Document excerpt:
= = = = = = =

From the Women’s March to the World March of Women: Grassroots Solutions to Root Causes
This Saturday marked the third annual Women’s March. Tens of thousands of people descended on cities across the United States.
It was smaller than past years’ marches, but the signs and slogans were often sharper. After a year of sexist abusers becoming judges and #MeToo spreading to workplace strikes, the new feminist movement in the U.S. has seen both challenges and opportunities.
This movement is not only burning across the country. This feminist fire is lighting up the whole world. And our partners are right there in the struggle.
The new moment has driven new conversations in the World March of Women (WMW), a Grassroots International global partner. WMW is an international feminist movement that works to eliminate the root causes of poverty and violence against women and struggles against all forms of inequality and discrimination directed at women and gender non-conforming people. They seek to build a network of women who can name root causes and offer deeper solutions in this growing movement.

= = = = = = =

Data for review:
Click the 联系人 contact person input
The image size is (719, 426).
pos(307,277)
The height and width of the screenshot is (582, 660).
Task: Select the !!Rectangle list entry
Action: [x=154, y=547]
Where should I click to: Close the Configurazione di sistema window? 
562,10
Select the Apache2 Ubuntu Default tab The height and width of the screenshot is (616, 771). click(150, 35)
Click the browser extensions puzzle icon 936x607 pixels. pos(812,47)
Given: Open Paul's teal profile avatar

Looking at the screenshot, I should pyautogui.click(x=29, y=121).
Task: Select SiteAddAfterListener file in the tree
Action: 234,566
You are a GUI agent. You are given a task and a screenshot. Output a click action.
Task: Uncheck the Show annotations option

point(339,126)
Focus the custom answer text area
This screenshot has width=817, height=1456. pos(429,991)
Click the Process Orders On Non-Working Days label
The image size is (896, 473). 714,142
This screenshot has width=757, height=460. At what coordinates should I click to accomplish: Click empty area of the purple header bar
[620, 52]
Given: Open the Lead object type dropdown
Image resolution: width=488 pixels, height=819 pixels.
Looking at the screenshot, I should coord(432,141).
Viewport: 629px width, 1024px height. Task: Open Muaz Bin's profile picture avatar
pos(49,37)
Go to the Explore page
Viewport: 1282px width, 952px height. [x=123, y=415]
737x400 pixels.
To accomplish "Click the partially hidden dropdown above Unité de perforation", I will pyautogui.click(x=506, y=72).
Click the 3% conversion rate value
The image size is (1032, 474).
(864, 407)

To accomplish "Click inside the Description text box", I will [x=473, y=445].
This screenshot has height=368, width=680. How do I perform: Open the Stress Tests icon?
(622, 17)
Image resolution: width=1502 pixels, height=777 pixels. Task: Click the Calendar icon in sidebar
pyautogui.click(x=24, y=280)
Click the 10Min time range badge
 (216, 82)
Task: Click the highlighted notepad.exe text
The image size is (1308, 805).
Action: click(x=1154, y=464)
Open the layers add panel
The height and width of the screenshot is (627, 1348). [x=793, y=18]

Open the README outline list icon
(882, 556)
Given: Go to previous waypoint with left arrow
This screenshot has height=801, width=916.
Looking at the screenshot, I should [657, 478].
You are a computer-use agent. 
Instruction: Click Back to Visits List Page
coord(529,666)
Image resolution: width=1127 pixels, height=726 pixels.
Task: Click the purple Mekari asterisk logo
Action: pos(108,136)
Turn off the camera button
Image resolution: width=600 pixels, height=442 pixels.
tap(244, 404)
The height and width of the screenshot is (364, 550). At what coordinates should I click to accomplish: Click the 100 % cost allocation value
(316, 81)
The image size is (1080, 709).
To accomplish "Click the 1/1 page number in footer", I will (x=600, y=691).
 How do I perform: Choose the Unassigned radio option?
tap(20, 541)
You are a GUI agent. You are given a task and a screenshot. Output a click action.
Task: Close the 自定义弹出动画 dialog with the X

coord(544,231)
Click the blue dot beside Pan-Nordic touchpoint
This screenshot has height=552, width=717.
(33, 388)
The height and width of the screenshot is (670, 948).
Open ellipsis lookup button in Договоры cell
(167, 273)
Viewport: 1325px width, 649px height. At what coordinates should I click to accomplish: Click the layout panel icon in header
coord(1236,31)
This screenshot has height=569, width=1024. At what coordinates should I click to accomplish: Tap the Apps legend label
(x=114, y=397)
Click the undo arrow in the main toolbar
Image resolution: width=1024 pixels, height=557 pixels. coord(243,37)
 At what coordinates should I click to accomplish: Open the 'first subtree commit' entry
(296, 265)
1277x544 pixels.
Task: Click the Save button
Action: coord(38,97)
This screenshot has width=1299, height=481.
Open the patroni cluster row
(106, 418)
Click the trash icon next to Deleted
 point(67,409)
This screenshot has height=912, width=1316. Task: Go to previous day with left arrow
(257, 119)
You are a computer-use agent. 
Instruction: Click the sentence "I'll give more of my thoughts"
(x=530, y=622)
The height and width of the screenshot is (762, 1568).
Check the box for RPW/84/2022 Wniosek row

= = = = = = =

Your instructions: Reproduce word for word the full article above on the Women’s March and the World March of Women.

Task result:
From the Women’s March to the World March of Women: Grassroots Solutions to Root Causes
This Saturday marked the third annual Women’s March. Tens of thousands of people descended on cities across the United States.
It was smaller than past years’ marches, but the signs and slogans were often sharper. After a year of sexist abusers becoming judges and #MeToo spreading to workplace strikes, the new feminist movement in the U.S. has seen both challenges and opportunities.
This movement is not only burning across the country. This feminist fire is lighting up the whole world. And our partners are right there in the struggle.
The new moment has driven new conversations in the World March of Women (WMW), a Grassroots International global partner. WMW is an international feminist movement that works to eliminate the root causes of poverty and violence against women and struggles against all forms of inequality and discrimination directed at women and gender non-conforming people. They seek to build a network of women who can name root causes and offer deeper solutions in this growing movement.